Problem statement: Reproduce verbatim the lines of material between the line holding "Given: Open the Privacy Policy link" and the line holding "[x=759, y=541]", inclusive.

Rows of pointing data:
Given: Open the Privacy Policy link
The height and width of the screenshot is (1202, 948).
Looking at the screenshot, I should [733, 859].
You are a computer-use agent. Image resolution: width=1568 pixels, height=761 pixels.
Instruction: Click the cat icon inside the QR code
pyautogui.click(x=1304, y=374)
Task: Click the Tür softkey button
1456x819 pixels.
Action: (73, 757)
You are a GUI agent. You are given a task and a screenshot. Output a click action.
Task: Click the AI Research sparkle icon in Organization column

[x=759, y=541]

* * *

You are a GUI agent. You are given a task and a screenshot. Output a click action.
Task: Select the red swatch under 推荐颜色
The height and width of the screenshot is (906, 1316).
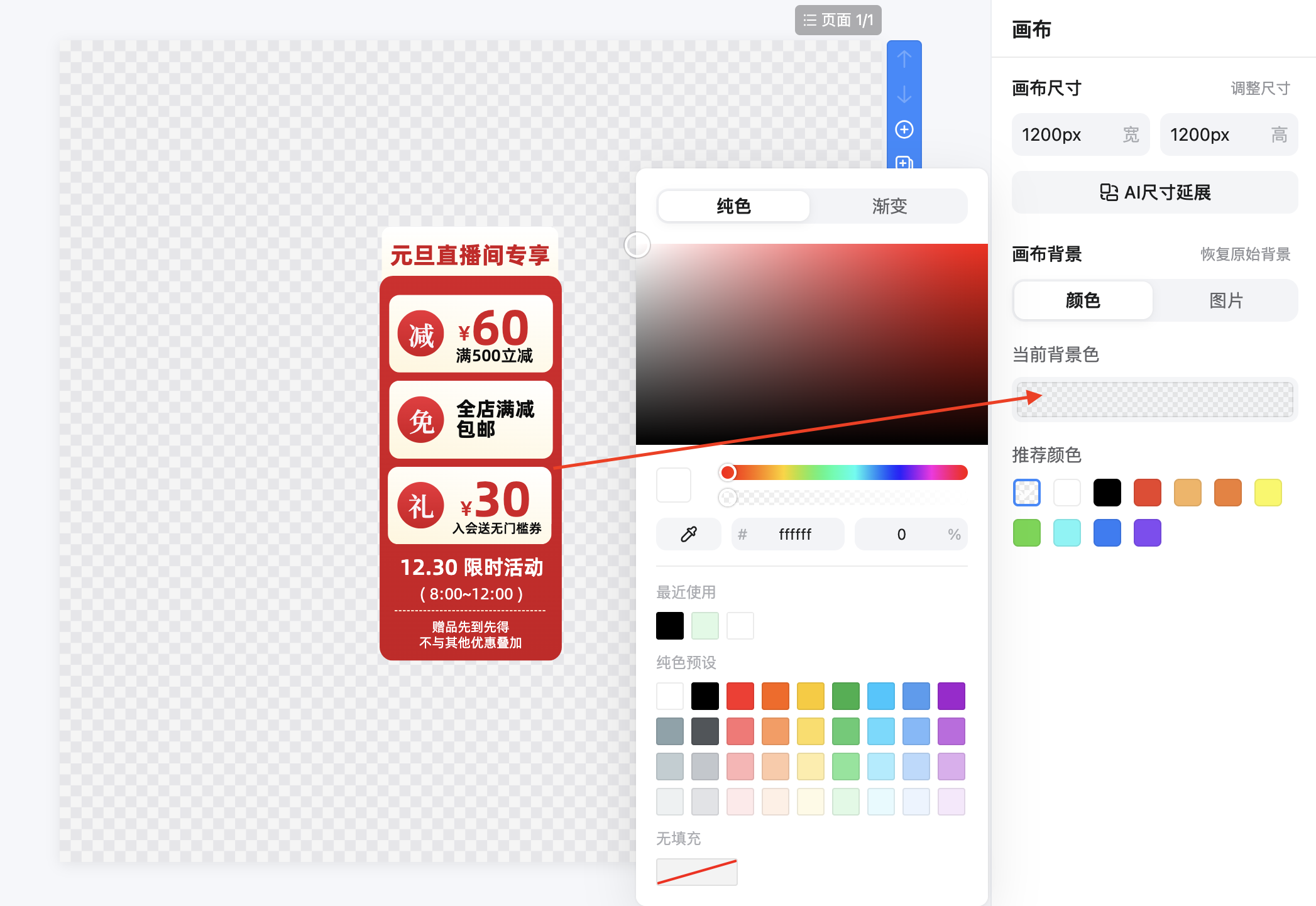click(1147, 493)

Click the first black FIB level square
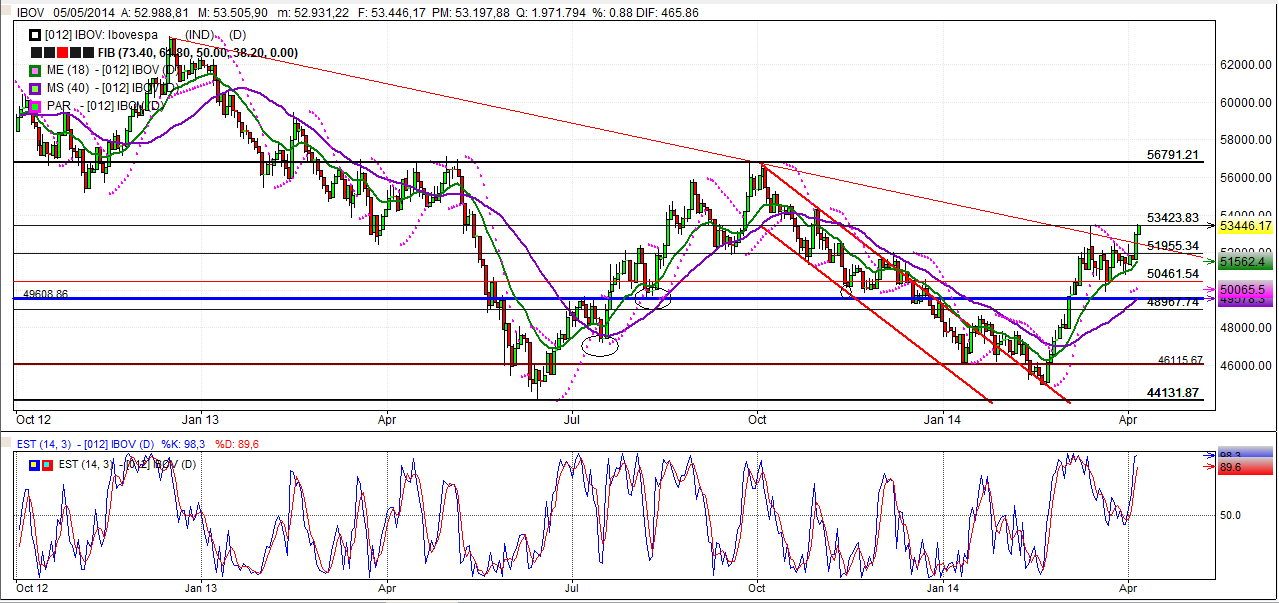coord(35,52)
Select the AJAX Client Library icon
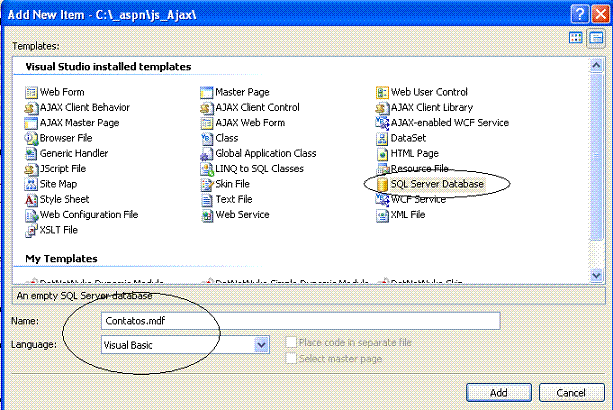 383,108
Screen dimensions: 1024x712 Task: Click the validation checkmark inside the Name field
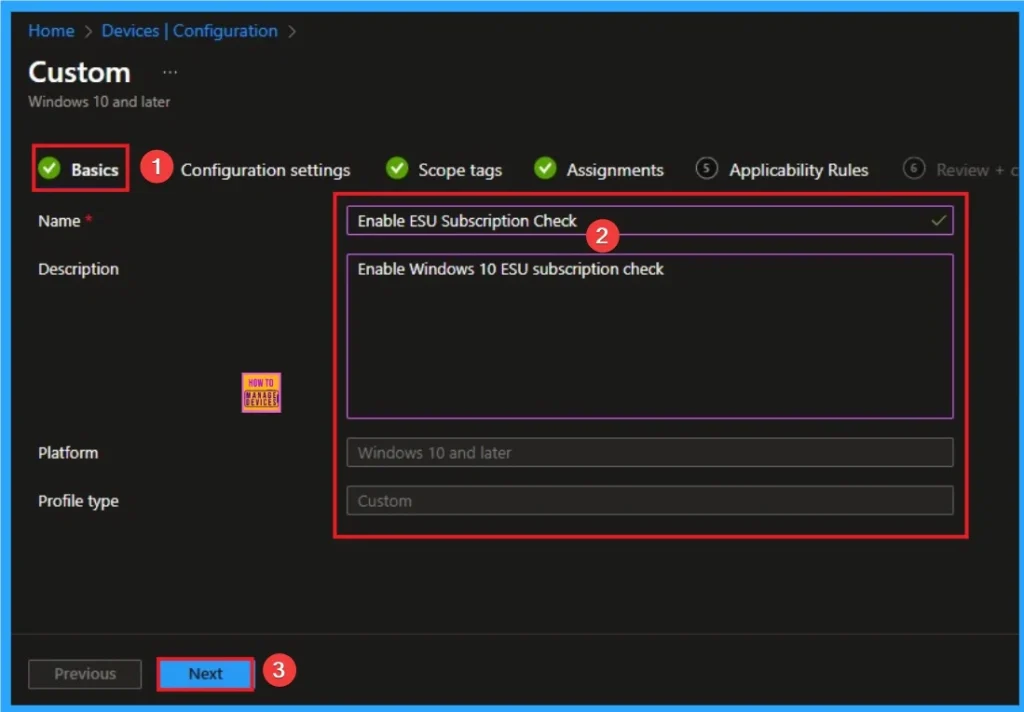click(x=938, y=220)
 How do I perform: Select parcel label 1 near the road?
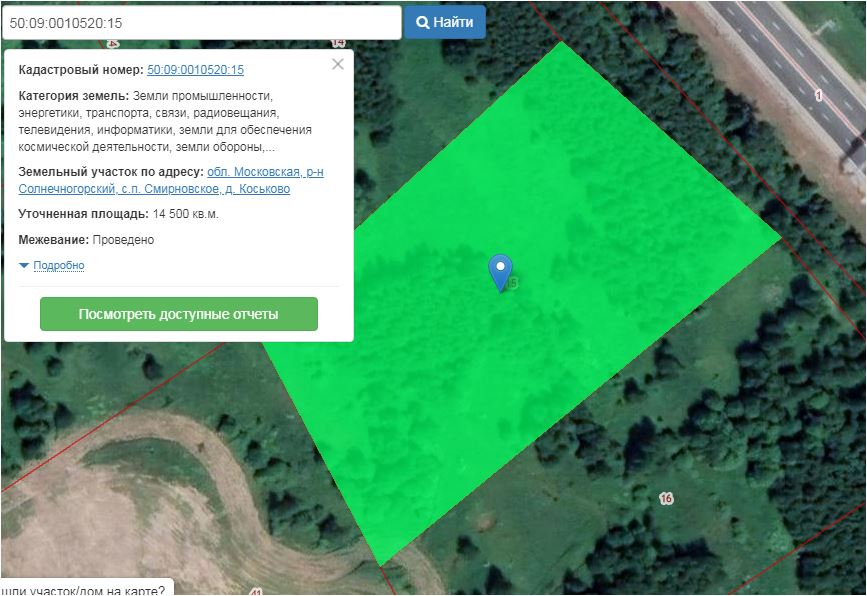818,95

---

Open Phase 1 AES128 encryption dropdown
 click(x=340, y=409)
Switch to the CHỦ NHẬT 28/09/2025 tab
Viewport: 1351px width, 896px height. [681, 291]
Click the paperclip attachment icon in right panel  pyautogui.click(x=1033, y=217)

Response:
Given: Open the Privacy Policy link
The height and width of the screenshot is (1202, 948).
Looking at the screenshot, I should [733, 859].
You are a computer-use agent. Image resolution: width=1568 pixels, height=761 pixels.
Instruction: Click the cat icon inside the QR code
pyautogui.click(x=1304, y=374)
Task: Click the Tür softkey button
1456x819 pixels.
Action: (73, 757)
You are a GUI agent. You are given a task and a screenshot. Output a click action.
Task: Click the AI Research sparkle icon in Organization column

[x=759, y=541]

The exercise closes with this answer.